Heat pipes have immense potential in the future of thermal management in electronic devices. As a passive device, they rely solely upon capillary forces to recirculate the coolant from the condenser to the evaporator via a wicking structure. In intermediate temperature heat pipes the limiting factor for heat removal is the capillary limit, which indicates the maximum recirculation rate that the capillary forces can induce. This capillary limit must be increased to allow heat pipes to remain a viable option for heat management within electronic devices. The aim of this work is to characterize and optimize the capillary limit of micropillared thermal wicks for heat pipe application in micro-electronics cooling.
Towards this goal, an analytical model, and a novel thermo-hydraulic experimental setup was developed.
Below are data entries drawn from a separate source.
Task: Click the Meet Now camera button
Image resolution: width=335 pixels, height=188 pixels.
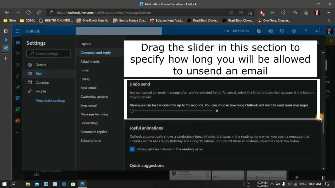Action: pos(237,31)
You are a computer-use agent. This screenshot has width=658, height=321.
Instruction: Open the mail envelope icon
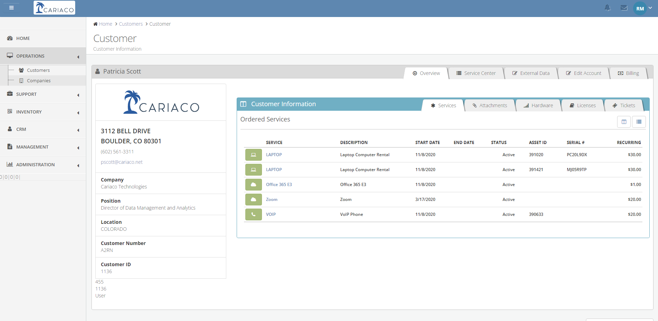pyautogui.click(x=624, y=8)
The analytical model of the micropillared array wicking structure provides a theoretical basis from which the pillar geometry and arrangement can be optimized. A capillary limit model was used to determine the geometric relationship between the pillar arrays and the maximum capillary flow rate through the wick. This model considers the effects of gravity and mass transfer due to evaporation.
Finally, the thermo-hydraulic characterization setup, designed to minimize environmental losses, was used to experimentally determine the capillary limits of different silicon based micropillared wick samples. The heater and wicking structure were enclosed in a temperature and humidity controlled vacuum chamber. The results obtained from this setup were used to validate the analytical model shown in this paper.